Leserbriefe

Defizite sind noch vor der Wahl erkennbar

18.10.2011, — Artikel ausdrucken E-Mail verschicken

Ferdi Atici, Tübingen. Zum Artikel „Der Kandidat und die Pressekonferenz“ vom 15. Oktober. Seit inzwischen sechs Jahren lebe ich bedauerlicherweise nicht mehr in dieser lebens- und liebenswerten Stadt. Trotz geografischer und emotionaler Nähe zu meiner Heimatstadt bin ich dieser Tage froh, dem Drama rund um die OB-Wahl als außenstehender Betrachter beizuwohnen. Drama deshalb, weil tatsächlich 25 Prozent der Wähler sich haben blenden lassen von einem jungen Mann, dessen Ehrgeiz überproportional entwickelt ist zu den restlichen nützlichen Eigenschaften eines Menschen.

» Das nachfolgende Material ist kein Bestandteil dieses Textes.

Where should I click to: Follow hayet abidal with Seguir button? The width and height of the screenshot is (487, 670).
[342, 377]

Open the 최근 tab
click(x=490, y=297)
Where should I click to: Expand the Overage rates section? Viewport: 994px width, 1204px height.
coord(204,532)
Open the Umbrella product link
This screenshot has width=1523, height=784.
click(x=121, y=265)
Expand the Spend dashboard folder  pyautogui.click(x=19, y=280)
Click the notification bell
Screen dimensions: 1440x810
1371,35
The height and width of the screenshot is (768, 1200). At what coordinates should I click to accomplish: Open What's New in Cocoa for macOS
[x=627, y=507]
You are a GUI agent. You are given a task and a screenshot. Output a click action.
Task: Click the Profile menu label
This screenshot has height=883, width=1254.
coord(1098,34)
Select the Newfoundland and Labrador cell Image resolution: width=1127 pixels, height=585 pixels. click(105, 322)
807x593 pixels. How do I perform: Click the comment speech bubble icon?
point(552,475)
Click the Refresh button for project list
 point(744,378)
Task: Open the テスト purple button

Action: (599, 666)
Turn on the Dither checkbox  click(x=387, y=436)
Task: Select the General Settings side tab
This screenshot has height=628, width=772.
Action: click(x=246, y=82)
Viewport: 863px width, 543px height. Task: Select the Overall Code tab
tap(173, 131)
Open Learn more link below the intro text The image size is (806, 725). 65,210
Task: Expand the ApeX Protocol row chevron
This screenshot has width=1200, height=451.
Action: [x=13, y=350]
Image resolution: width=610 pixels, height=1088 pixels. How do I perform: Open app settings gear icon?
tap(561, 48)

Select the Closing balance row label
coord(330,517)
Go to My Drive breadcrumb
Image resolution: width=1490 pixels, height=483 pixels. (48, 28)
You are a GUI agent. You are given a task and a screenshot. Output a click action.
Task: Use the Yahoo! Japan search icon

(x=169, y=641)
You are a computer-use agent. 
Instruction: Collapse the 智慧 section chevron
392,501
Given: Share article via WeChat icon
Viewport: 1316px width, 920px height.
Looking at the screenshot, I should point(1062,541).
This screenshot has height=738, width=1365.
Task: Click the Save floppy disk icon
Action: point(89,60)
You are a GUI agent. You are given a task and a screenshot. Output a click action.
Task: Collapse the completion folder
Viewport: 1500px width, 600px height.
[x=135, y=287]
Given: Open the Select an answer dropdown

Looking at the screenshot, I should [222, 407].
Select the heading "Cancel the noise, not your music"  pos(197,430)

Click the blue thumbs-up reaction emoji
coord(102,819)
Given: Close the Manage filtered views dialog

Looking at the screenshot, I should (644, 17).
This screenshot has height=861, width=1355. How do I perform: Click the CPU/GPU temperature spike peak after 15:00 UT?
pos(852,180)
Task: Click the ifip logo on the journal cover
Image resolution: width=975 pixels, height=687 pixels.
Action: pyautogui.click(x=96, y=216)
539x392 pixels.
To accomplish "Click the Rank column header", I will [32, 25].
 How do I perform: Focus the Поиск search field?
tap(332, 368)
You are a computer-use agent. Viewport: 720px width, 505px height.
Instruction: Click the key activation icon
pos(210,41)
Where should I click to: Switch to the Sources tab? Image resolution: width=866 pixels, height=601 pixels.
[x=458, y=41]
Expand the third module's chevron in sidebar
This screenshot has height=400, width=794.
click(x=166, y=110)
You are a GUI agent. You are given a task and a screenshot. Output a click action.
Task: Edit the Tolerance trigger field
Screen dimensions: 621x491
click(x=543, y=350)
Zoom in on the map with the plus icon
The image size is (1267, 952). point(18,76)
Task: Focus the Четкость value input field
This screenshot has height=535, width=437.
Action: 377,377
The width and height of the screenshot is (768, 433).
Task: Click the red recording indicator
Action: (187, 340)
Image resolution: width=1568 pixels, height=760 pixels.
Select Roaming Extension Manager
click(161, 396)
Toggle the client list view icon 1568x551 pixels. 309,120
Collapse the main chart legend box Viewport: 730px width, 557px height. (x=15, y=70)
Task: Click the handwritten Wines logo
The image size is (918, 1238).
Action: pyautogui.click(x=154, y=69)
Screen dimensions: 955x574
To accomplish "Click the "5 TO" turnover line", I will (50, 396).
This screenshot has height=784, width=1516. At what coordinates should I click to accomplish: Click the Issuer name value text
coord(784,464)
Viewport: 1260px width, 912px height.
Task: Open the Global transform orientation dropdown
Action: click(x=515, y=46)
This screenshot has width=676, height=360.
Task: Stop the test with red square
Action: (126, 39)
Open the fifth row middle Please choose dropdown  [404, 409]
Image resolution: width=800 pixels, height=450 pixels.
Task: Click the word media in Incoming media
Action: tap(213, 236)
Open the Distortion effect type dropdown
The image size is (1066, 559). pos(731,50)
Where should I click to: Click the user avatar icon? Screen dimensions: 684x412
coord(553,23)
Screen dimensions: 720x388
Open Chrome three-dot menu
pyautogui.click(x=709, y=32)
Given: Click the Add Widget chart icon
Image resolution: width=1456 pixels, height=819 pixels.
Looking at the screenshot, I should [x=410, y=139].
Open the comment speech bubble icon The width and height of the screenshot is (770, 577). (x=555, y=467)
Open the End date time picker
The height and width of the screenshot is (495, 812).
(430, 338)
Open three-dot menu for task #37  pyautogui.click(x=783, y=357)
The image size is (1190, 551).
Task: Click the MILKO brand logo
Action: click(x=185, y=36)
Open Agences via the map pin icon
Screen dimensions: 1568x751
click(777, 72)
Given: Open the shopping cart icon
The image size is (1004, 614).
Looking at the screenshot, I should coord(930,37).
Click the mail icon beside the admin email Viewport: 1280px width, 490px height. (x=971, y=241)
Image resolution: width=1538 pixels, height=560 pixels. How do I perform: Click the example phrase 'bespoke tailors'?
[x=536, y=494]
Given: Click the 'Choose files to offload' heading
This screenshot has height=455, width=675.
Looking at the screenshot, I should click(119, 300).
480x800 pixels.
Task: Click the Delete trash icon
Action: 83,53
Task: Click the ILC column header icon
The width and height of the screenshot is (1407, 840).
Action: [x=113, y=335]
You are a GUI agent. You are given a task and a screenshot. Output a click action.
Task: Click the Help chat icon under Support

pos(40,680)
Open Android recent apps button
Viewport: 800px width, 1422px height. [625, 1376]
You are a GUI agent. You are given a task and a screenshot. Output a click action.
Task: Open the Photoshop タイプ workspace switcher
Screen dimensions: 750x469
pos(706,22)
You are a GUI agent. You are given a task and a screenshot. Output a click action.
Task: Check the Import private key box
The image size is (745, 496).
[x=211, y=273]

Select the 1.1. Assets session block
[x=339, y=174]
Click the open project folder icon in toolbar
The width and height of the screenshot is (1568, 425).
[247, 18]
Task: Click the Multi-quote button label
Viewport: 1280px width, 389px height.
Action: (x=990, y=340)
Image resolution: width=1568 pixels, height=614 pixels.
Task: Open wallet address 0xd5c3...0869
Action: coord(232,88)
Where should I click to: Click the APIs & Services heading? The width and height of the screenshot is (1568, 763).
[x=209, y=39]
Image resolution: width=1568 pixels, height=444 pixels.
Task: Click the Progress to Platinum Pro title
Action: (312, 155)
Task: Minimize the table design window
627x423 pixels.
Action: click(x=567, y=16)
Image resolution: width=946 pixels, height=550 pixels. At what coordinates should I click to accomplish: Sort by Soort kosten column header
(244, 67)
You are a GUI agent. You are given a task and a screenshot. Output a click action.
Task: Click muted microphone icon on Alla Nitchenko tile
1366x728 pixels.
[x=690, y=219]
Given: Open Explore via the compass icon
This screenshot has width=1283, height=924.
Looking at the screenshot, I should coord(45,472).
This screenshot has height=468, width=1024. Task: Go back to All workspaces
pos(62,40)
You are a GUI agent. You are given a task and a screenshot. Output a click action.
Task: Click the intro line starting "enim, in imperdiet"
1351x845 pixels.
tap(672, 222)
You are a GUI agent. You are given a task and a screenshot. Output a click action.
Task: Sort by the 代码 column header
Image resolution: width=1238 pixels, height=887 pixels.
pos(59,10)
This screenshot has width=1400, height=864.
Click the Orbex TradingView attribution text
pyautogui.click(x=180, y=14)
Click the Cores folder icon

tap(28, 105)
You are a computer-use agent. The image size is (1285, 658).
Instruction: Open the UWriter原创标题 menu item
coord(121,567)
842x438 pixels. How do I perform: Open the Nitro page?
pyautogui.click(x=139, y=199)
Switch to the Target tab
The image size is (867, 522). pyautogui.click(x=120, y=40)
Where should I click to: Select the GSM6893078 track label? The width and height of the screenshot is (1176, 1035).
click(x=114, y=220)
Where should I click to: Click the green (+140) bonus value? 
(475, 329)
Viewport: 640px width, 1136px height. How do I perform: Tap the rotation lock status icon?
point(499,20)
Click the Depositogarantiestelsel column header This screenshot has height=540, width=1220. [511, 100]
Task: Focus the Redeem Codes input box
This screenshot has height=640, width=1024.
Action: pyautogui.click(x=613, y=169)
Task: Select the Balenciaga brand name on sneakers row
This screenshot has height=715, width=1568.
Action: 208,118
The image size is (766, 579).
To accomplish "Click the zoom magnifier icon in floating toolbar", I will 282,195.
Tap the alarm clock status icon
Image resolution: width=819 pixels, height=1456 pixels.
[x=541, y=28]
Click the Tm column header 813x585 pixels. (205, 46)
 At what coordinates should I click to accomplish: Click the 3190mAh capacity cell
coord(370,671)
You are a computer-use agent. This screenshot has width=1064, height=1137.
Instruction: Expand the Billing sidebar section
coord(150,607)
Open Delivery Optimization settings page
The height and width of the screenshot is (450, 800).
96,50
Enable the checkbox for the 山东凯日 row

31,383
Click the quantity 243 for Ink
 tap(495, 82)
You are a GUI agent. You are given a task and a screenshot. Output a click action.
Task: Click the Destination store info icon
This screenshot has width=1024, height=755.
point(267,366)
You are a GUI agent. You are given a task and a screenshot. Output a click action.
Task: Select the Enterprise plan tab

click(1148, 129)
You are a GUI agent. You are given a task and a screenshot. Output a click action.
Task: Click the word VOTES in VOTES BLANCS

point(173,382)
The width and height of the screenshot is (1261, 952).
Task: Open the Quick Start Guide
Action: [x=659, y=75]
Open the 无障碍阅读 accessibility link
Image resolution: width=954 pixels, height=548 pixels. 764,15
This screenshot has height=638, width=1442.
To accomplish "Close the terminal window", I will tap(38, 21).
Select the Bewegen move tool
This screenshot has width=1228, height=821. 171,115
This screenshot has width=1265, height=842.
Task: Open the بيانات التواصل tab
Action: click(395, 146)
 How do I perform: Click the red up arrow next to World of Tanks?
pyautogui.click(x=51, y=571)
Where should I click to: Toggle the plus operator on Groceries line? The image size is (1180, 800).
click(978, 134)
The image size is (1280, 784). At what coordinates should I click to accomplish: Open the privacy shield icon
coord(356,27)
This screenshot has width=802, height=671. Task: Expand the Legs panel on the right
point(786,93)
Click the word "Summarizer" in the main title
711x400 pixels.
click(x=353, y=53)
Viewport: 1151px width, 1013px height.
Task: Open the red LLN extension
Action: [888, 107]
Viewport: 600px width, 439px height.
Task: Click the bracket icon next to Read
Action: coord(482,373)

Mit der Fähigkeit, die Wähler zu benebeln, auf der einen oder schlicht mangelnder Menschenkenntnis auf der anderen Seite ist es zu erklären, dass einem Burschen, der weder das materielle noch das immaterielle Eigentum Dritter achtet, ein so bedeutsamer Stimmenanteil zukommt.

Der Begriff „Vertrauensverlust“ entspricht in der freien Wirtschaft sinngemäß der Feststellung, dass einem Mitarbeiter die Integrität und somit die Eignung zu einer fruchtbaren Zusammenarbeit abgesprochen wird. Wenn jedoch sowohl der Malteser Hilfsdienst als auch das DRK, deren Personalpolitik, aufgrund der geringen Attraktivität für junge Bewerber, schlicht kein „Hire&Fire“ zulässt, zu dieser Feststellung gelangen, dann bedarf es eigentlich keiner weiteren Fragestellungen darüber, ob der Kandidat über Erfahrung in der Verwaltung verfügt oder nicht. Der Kandidat ist schlichtweg ungeeignet, irgendein Amt zu bekleiden.

Es mag sein, dass ein solches Betragen in Herrn Kurz Seniors Branche geduldet wird. Für die Vertretung einer Gemeinde sind Eigenschaften wie Verantwortungsbewusstsein und Ehrlichkeit nicht immer notwendig, insbesondere nicht auf dem Weg zum Mandat, man sollte sich da keine Illusionen machen.

Am Anstand eines OBs jedoch dürfen zu keinem Zeitpunkt Zweifel bestehen. Im vorliegenden Fall von Herrn Kurz darf eben hieran gezweifelt werden. Die Wähler dürfen sich glücklich schätzen. Es passiert selbst in der Kommunalpolitik relativ selten, dass die Defizite eines Kandidaten noch vor der Wahl so klar erkennbar werden.